▶ Objective: Resume the ZFS performance issue report from its last sentence.

▶ Text extract:
════
Performance issues with sync=disabled + compress=zstd

RubenKelevra commented 1 month ago

System information

Type	Version/Name
Distribution Name	CashyOS (ArchLinux with optimizations)
Distribution Version	rolling
Kernel Version	6.9.x and 6.10.x
Architecture	x86_64
OpenZFS Version	2.2.4

Describe the problem you're observing

I've dug a bit through the open issues here, but it seems not be described yet.

I run ArchLinux (in CachyOS variant) on a ZFS root on a single pool with a fast 1 TB NVMe drive below.

The computer itself is an average ultra book from Samsung with an 11 gen Intel CPU/GPU processor and 16 GB of memory.

CachyOS comes pre-configured to run a compressed swap in memory and overall I don't see any memory pressure in daily operation. Meaning I got some GBs in the ARC and still 2-3 GB free.

The system feels extremely snappy and powerful, regardless what I wanna do.

However, this all changes if I do heavy operations on a subvolume which is configured to not sync its write operations.

Rationale behind to use no sync is to run latency sensitive operations more like on a memory disk, than with NVMe-speed.

I currently have e.g. ~/.cache and /tmp configured this way.

So applications can get rid of their data directly to memory and return, while the NVMe and the compression task in ZFS starts to catch up.

However, there seems to be an issue in the amount of work or data ZFS accepts in total or try to get finished in concurrent tasks:

Once I start compiling a larger program - in this case a browser - all the compression and write operations seems to bog down the system completely. My cursor froze for a minute or two on several occasions and the system might even run into a kernel panic.

That's quite weird, as if I set all subvolumes back to sync=standard this issue goes away.

My suspect here is a combination of memory clogging, due to a high number of accepted write operations, which need to be finished and the fact that ZFS appears to use 8 threads/processes on a processor with 4 physical cores to get rid of the data by compressing it in parallel tasks.

If I'm right the fix may be to reduce the maximum workload ZFS can do for compression, by reducing it to just 75% of the physical cores as well as having a tighter limit on how much data will be accepted for async writes at a time.

Not sure how the limit for accepting async reads/writes atm works, but I think a latency target instead of amount of data would work nicely for a large variety of systems.

Describe how to reproduce the problem

I hope this is reproduceable on other systems as well by just using ZFS as root and doing heavy write operations with sync=disabled and compression=zstd.

Include any warning/errors/backtraces from the system logs

Sadly the kernel panics haven't output any backtraces, as ZFS seems to accept no longer new data and there's no output on the screen.
════
▶ Collected data:

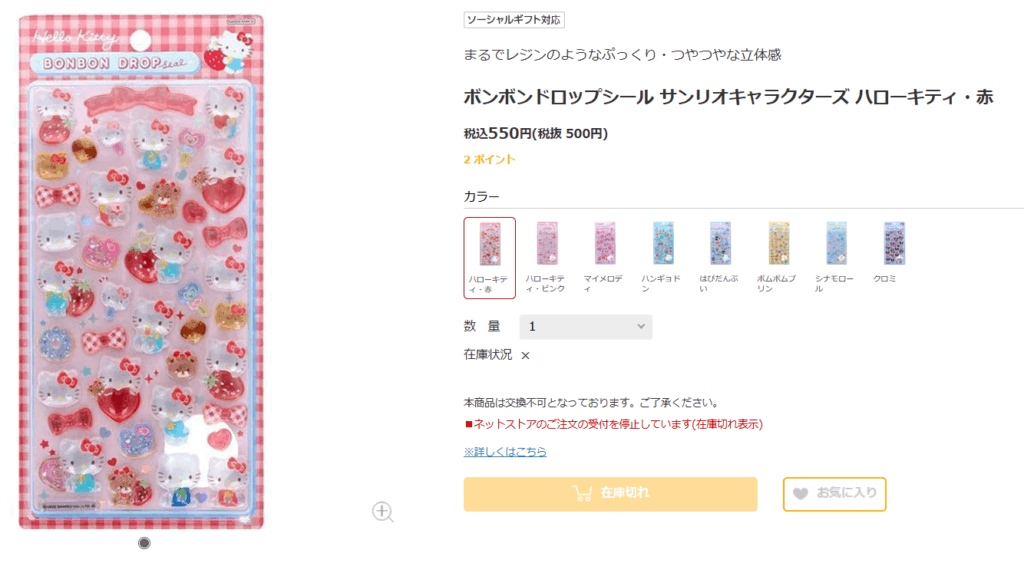1024x563 pixels.
Task: Select the ハンギョドン variant thumbnail
Action: pyautogui.click(x=663, y=257)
════
▶ Output for this exercise:
rincebrain commented 1 month ago

My guess would be, most ultrabooks have CPUs with a very low limit on their power usage, so trying to saturate all cores is making it throttle very badly after it exceeds whatever threshold for bursting over power usage limits it has.

I don't think limiting it to fewer cores will help here, because it's still going to probably blow those limits and throttle for a while, if I'm right. (I believe you can ask perf to log events for doing things like this, but it's been a while since I did it, so I don't have an easy incantation offhand for you.)

The best suggestion I've got would be to not do that - if I'm right and the problem is spending too long doing high CPU load, then the only workaround is limiting how much it does per unit time.

You could, one imagines, lower the dirty data limit, which would, I believe, trigger a flush no matter what sync setting you've got if it's exceeded, but it might be hard to find a good limit for that.

RubenKelevra commented 1 month ago

Hey @rincebrain, actually the CPU reports a clock speed above-mentioned the base clock on all 8 cores if I look into atop.

Anyway, I don't think my cursor should freeze for minutes just because my CPU-speed drops.

rincebrain commented 1 month ago

Ultrabooks, generally, are designed to try and avoid hitting their thermal limits, because the tiny form factor means you can only do so much so fast after you do.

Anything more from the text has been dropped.